Con el embotamiento de la incredulidad latiendo en las sienes, se mordió los labios para no hablar y cerró con fuerza los puños, la vida era injusta con él, siempre quitándole lo que había aprendido a amar. Siempre dejándolo solo y obligándolo a ser fuerte.

Dumbledore puso la mano sobre su hombro y Remus se sobresaltó al darse cuenta de que el Wizengamot ya se había retirado. El viejo mago, con su cansada mirada azul, entendiendo el dolor de Remus más que nadie en el mundo, puesto que él también había amado y amado mal, intentó transmitirle algo de calma. El Lupin externo solo pudo asentir, depositando su confianza en su mentor, pero el lobo aulló en su interior, gritando por su pareja perdida y por los amigos muertos y él, confuso, empequeñecido y asustado, se dejó convencer de que perder a Sirius sería una forma de hacer justicia.

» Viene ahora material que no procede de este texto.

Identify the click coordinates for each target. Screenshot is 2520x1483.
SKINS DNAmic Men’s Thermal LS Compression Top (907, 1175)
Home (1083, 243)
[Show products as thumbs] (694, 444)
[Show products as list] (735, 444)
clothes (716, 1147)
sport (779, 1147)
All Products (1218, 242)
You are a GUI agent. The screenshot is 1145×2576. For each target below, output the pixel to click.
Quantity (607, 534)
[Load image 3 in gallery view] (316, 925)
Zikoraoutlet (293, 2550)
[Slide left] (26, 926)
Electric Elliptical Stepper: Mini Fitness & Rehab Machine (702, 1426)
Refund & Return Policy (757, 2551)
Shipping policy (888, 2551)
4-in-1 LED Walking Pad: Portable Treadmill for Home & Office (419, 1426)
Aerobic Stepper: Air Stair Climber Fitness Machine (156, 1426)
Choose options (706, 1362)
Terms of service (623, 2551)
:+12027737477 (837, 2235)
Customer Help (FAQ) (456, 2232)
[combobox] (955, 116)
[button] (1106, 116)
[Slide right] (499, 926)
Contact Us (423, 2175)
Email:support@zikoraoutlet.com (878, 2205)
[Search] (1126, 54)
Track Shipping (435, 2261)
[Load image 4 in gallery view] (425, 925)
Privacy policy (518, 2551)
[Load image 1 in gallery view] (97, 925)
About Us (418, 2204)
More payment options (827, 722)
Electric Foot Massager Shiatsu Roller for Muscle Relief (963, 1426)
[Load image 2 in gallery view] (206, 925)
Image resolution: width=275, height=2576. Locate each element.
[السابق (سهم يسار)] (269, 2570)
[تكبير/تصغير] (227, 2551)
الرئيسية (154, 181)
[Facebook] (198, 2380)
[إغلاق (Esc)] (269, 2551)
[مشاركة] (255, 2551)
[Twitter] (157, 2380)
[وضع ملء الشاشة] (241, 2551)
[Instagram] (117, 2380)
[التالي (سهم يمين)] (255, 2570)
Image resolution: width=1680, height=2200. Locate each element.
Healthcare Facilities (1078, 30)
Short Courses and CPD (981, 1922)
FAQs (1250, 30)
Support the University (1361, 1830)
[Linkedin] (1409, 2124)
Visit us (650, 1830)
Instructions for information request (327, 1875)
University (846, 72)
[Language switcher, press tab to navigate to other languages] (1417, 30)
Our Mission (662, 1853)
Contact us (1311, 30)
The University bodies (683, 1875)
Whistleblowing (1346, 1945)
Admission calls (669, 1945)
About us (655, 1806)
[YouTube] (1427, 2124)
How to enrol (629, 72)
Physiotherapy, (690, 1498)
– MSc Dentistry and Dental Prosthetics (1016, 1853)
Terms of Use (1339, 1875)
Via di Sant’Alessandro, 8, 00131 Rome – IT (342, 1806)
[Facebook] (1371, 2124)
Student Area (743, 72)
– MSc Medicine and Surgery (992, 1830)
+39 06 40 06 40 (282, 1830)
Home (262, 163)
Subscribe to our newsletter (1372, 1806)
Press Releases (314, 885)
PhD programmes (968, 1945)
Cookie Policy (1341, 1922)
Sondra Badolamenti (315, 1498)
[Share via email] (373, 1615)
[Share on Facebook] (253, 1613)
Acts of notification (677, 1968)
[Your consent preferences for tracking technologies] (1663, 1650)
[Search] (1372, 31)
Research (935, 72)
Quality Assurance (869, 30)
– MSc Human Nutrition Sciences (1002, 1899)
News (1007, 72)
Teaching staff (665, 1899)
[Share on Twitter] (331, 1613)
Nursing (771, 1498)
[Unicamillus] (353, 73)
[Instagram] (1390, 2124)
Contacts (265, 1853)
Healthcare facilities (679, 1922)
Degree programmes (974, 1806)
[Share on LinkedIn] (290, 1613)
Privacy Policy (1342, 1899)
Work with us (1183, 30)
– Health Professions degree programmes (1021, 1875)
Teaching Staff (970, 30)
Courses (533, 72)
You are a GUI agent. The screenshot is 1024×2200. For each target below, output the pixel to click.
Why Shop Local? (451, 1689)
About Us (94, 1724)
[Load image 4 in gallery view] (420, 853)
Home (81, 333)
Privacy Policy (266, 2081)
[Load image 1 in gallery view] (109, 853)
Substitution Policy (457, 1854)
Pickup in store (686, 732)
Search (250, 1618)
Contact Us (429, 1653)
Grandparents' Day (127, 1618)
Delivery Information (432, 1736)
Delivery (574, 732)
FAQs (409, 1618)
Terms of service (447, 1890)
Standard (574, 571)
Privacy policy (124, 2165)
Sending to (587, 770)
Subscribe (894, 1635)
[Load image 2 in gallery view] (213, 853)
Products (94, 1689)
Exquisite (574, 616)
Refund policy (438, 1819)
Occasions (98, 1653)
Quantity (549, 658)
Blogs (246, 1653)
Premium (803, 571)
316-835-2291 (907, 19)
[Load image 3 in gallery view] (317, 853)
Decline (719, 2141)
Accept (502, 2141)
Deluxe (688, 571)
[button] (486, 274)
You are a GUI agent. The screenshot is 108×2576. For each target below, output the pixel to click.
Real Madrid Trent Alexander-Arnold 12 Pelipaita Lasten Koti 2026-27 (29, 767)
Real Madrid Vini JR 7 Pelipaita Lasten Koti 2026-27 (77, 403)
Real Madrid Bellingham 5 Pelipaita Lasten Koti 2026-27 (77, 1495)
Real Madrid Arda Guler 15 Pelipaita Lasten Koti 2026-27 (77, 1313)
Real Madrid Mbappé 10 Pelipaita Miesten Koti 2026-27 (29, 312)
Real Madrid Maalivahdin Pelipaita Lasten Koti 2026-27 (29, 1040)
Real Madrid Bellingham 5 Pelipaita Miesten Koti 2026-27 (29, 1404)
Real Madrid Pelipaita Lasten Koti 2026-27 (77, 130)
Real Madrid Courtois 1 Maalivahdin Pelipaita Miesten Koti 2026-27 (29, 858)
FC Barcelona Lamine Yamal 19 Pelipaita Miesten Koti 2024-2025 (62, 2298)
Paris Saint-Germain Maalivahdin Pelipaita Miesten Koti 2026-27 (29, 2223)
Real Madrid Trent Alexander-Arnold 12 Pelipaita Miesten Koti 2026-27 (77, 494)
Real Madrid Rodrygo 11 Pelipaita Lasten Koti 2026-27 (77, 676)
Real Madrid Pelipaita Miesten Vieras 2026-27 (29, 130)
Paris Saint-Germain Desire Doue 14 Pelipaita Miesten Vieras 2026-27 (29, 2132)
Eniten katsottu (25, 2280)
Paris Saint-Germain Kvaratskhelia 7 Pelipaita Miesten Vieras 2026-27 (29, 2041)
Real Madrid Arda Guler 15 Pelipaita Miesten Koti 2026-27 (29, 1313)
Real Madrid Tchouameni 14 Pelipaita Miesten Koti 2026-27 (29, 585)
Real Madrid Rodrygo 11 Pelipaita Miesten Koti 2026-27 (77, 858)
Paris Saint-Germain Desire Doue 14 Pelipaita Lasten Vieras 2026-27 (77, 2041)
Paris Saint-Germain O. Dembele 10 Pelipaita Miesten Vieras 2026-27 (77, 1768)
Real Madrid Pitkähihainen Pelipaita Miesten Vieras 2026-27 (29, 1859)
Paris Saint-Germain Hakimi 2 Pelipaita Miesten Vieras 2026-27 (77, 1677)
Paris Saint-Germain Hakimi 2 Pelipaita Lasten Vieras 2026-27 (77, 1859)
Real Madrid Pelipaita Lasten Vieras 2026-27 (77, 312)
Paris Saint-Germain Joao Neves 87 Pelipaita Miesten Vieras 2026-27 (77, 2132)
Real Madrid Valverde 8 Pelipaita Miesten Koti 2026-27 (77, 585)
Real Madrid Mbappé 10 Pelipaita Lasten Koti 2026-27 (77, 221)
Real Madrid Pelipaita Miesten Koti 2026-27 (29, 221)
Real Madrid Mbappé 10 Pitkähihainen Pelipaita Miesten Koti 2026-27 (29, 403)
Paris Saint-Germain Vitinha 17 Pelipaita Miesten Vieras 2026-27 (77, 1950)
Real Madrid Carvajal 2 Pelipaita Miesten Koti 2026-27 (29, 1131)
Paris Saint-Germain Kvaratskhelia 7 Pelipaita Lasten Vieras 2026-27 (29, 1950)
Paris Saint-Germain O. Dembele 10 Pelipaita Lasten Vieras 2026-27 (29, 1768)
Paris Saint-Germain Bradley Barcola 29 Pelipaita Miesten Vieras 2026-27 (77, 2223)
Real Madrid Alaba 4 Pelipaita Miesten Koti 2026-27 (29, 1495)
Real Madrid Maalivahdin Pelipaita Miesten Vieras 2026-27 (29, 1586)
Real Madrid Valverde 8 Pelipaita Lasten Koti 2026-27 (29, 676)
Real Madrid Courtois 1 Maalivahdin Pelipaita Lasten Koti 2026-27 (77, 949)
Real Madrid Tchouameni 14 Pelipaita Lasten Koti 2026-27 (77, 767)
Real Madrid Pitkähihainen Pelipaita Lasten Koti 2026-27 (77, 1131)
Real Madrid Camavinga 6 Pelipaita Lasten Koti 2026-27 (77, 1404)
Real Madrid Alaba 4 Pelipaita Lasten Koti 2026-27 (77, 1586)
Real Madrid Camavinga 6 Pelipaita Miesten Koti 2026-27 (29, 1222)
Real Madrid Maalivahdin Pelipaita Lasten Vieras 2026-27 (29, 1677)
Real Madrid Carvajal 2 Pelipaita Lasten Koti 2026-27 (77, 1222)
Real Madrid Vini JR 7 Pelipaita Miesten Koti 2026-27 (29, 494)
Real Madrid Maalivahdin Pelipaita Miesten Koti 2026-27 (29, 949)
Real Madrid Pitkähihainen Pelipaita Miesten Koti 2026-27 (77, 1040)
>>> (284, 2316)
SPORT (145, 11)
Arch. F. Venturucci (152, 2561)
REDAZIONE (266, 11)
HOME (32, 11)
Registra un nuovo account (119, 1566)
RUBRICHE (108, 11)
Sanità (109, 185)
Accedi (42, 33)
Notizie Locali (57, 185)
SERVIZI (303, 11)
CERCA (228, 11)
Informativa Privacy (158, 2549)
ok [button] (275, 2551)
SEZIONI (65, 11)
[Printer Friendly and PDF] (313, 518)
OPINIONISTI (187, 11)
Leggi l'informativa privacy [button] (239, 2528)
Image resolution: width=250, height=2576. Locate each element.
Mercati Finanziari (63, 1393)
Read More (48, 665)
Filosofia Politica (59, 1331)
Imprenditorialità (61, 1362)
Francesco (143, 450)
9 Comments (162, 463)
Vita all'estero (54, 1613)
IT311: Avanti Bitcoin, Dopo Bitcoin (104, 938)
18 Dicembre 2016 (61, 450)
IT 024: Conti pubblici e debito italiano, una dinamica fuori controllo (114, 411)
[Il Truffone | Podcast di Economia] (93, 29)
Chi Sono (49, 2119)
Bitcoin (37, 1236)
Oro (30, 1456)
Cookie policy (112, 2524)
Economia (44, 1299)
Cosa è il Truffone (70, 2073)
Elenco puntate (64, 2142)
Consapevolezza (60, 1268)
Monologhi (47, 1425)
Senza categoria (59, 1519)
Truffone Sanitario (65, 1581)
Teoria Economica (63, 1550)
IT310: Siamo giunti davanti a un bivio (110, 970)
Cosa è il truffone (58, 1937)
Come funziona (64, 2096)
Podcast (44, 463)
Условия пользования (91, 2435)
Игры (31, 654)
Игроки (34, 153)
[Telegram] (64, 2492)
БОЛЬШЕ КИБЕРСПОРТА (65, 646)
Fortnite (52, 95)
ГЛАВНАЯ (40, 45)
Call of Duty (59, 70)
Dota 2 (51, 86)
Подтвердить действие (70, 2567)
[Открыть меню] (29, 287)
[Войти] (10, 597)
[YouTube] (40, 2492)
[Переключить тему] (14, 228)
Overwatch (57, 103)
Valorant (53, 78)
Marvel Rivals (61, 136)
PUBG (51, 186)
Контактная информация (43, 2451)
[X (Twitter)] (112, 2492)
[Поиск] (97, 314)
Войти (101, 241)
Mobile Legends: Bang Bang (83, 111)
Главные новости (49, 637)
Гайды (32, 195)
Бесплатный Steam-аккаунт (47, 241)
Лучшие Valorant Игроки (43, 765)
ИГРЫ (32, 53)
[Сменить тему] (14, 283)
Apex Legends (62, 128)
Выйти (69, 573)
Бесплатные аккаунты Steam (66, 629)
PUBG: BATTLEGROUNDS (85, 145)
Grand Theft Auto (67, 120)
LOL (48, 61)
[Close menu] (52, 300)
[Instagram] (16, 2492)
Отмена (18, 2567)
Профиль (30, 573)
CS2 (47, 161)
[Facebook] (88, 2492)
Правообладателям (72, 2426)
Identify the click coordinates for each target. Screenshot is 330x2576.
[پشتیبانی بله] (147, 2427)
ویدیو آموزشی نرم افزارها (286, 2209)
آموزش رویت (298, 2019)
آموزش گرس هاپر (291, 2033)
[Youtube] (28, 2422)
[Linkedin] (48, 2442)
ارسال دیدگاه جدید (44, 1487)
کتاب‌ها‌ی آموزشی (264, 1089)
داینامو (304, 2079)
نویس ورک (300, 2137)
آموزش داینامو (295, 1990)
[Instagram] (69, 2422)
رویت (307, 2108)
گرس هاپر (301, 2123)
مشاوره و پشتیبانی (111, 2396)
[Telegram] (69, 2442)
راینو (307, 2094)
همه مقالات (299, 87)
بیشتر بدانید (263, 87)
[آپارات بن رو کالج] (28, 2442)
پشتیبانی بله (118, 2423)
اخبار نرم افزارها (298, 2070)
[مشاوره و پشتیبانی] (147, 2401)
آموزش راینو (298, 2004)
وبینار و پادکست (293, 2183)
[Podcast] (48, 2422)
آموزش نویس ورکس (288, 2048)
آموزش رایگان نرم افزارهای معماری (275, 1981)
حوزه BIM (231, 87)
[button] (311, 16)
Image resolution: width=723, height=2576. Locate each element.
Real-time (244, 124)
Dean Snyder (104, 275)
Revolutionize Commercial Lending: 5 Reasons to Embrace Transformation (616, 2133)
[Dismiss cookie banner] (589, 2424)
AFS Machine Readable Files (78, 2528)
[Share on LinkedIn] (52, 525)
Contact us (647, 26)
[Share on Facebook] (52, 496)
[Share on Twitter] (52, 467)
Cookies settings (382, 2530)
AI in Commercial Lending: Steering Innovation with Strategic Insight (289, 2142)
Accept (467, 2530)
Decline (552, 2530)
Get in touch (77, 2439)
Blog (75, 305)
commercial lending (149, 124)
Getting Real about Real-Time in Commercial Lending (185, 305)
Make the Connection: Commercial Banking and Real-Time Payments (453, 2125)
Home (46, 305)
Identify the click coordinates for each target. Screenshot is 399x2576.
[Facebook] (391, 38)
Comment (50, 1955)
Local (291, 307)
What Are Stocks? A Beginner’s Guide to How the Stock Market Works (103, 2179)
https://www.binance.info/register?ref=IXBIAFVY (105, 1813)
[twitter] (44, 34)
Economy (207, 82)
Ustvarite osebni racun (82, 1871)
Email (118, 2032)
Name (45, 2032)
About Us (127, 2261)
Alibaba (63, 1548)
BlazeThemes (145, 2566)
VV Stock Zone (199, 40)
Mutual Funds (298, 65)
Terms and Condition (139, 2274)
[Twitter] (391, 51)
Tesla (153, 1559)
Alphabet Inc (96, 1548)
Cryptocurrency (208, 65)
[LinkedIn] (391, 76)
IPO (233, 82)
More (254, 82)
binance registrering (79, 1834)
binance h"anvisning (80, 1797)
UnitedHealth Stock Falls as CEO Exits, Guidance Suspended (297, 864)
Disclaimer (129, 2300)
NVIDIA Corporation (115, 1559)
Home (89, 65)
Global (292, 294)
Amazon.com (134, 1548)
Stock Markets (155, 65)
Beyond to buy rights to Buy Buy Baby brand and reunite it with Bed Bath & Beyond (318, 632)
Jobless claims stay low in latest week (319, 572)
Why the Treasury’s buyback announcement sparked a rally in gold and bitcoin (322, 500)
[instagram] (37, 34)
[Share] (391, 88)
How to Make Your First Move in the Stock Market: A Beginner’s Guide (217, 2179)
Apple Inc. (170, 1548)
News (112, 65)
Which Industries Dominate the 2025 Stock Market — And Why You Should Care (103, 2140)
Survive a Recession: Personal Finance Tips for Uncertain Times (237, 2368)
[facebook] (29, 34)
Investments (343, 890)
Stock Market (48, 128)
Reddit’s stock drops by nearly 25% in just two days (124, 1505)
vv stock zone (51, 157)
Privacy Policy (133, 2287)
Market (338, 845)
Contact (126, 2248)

El Remus externo, el que todos veían, se limitó a incorporarse, retirándose junto con Dumbledore del Ministerio sin mirar hacia atrás como el anciano mago sí había hecho al dejar a Gellert Grindewald en la prisión de Nurmengard. Pero el Remus de verdad —el Remus interno, quien se estaba clavando las uñas en la palma de la mano para contenerse de chillar "¡Injusticia!" porque sentía que le estaban arrancando un trozo de sí—, se descubrió como un masoquista cuando comenzó, en los doce años que siguieron, a esperar las noches de luna llena con morbosa ansiedad. Eran su único consuelo porque, después de todo, en ellas no tenía que pensar en lo perdido ni ocultar sus ganas de gritar y podía, simplemente, dejarse desangrar en su propia cárcel construida por el dolor.